Artemis-2 wet dress rehearsal was the first time the powered-up integrated fueled stack could talk to NASA. Orion was configured for flight, the closeout crew safely closed the hatches & white room, the access arm bridge retracted fine, the rocket was fully fueled, but a pesky hydrogen leak spiked to cutoff limits when they entered terminal countdown & pressurized the core stage.
In a news conference Feb 3, mission leadership said they can fix the leak at the pad, so no rollback to the VAB is planned. The problem is at the tail service mast umbilical (TSMU) cavity, at the base of the rocket between where the flight and ground plate come together.

The flight-side interface with the leak is complex and sensitive to flow rates & pressures, & uses a pressure-assisted seal. In the slow-fill phase everything was ok, but as they gradually increased pressure into fast-fill the leak started. They know how to manage it from Artemis-1, let the seal & interface get warm & adjust pressure to stay within leak limits to get the tank full. NASA has a leak limit cutoff of 16% for SLS. The leak ranged from 12-14%.
When ops entered Terminal Count & pressurized the core stage, the leak quickly spiked, stopping the countdown. It’s what WDR is for, testing everything as it will be on launch day and addressing issues so they aren’t a problem when it’s time to do the real thing.

Workers will access the interface plate and look at the seal
The team is now reviewing data & investigating which bleed line is involved. They need to access the interface plate & remove & inspect the seal. There may be a misalignment, a deformation or debris on the seal.
Similar leaks with Artemis-1 were on the ground-side. Engineers made numerous modifications & improvements after. No leak occurred on that side for Artemis-2 WDR.
“After Artemis I, with the challenges we had with the leaks, we took a pretty aggressive approach to do some component-level testing with some of these valves and the seals, to understand their behavior,” said John Honeycutt, chair of the Mission’s Management Team.

“We got a good handle on that relative to how we install the flight-side and the ground-side interface, but on the ground, we’re pretty limited in how much realism we can put into the test. We try to test like we fly, but this is a very complex interface. When you’re dealing with hydrogen, it’s a small molecule. It’s highly energetic.”
NASA thinks rollout may be a contributing factor behind the leaks
In the press conference, NASA noted that moving the giant rocket may be a factor behind the leak. There isn’t enough data to prove it, but the TSMU is mated to the stack during rollout. Engineers can’t fully characterize the environment & stresses from top to bottom during those delicate moves, the same way they can predict stresses while on the pad. That’s one reason why they never want to move the stack unless they have no choice.

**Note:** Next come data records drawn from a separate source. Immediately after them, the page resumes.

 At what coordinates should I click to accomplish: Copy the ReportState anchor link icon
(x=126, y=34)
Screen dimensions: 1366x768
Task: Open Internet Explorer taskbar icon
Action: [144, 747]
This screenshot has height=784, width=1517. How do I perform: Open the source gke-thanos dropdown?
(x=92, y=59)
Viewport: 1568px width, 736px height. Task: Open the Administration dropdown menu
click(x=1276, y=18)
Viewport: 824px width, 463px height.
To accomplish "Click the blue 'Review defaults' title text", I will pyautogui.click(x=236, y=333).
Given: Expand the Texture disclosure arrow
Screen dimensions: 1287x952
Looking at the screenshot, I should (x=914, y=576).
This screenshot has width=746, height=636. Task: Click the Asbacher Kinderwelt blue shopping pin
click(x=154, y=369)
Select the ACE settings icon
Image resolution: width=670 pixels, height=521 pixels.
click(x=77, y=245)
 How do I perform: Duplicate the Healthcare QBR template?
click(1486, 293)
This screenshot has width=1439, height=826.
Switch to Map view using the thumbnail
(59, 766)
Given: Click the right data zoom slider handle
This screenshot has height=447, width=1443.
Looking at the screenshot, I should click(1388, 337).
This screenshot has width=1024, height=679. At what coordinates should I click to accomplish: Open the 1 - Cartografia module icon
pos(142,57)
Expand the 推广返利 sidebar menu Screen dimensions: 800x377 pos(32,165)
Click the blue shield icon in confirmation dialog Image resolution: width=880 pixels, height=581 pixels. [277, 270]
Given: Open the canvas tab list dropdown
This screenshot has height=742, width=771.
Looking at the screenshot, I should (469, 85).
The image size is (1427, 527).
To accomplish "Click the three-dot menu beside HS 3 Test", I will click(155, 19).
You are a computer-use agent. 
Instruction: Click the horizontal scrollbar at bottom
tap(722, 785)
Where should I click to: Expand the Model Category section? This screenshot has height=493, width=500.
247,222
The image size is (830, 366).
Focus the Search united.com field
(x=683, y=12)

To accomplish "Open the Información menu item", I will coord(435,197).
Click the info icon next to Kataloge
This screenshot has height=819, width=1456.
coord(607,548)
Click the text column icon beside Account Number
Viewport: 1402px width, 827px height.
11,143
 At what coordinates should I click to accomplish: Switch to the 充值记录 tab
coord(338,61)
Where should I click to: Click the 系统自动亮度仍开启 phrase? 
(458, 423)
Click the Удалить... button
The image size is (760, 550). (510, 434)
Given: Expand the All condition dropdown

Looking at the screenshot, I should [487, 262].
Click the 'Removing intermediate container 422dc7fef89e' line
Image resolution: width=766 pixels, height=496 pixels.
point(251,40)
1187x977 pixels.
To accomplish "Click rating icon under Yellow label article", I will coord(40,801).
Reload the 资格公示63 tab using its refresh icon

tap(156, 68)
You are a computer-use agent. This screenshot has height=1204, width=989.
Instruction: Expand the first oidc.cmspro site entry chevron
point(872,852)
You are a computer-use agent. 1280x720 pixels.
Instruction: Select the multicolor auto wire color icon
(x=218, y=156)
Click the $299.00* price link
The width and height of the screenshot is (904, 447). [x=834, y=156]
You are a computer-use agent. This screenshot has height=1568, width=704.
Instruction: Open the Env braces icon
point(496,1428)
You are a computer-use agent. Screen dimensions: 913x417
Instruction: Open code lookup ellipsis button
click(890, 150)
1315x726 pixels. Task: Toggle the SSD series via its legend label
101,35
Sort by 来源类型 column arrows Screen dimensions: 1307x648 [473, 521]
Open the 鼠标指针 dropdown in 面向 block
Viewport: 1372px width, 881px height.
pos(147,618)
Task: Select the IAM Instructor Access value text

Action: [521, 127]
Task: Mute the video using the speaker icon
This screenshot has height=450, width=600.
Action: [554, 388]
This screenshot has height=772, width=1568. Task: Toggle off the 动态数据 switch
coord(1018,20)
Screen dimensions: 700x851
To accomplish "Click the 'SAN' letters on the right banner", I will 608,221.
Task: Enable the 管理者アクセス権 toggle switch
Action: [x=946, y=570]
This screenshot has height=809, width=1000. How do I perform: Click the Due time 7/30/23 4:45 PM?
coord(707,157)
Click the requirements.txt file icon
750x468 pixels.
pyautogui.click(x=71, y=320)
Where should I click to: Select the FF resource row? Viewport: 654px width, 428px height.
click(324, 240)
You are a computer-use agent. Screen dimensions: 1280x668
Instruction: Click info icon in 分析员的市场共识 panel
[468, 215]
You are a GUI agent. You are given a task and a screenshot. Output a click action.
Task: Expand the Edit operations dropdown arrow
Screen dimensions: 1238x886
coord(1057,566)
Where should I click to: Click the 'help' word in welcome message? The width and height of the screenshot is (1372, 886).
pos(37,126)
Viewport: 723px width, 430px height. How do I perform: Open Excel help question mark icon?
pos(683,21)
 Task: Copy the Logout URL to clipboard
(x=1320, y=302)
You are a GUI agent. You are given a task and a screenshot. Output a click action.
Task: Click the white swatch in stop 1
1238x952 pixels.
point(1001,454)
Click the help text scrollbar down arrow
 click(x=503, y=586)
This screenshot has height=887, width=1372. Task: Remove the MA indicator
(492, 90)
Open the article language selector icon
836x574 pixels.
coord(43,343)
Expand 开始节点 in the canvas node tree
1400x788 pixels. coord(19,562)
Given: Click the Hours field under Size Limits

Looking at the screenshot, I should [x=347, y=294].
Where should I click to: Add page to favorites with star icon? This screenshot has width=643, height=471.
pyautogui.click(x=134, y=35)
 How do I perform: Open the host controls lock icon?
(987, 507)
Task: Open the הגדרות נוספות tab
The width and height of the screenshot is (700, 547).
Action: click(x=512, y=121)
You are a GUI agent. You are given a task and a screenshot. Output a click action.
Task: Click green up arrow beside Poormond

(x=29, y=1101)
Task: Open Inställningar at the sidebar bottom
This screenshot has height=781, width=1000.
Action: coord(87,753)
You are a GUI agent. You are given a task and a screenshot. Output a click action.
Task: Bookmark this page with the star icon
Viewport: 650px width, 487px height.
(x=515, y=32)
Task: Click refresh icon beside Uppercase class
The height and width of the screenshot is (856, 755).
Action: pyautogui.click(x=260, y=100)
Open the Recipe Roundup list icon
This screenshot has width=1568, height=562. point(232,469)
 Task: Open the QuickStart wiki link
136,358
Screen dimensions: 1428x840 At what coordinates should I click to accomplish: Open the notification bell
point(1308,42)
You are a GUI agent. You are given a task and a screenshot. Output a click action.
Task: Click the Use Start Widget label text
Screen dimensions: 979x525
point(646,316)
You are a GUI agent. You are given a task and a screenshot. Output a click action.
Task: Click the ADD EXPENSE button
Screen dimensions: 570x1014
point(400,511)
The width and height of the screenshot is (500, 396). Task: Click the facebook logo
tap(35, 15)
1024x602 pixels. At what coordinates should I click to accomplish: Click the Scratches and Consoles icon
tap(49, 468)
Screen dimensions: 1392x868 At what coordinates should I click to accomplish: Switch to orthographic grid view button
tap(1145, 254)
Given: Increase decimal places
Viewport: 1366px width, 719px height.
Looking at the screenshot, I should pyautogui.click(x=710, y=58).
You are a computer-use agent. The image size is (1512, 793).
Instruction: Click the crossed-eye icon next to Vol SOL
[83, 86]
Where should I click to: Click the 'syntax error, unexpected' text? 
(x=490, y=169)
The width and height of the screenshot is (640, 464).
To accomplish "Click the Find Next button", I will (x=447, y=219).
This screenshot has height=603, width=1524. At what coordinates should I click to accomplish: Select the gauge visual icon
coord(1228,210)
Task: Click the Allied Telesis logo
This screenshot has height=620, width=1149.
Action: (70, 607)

Artemis-2 can stay on the pad through March, but beyond that it would have to rollback to the VAB so technicians can service the upper stage batteries. The cast-life on the SRBs is good to 2028, & Orion’s CO2 scrubbing system is checked out to mid-2027.
One of the big things NASA hoped to do but couldn’t is get through terminal count to T-0 (liftoff). The team wants to verify a 3-minute hold capability, demonstrating that the SLS cryo propellant systems can hold in a launch-ready state. They also want to execute a recycle where they have a cutoff in the countdown and come back to target a new T-0. Both will be done in the next WDR.
March 6-9 and March 11 are the next launch opportunities.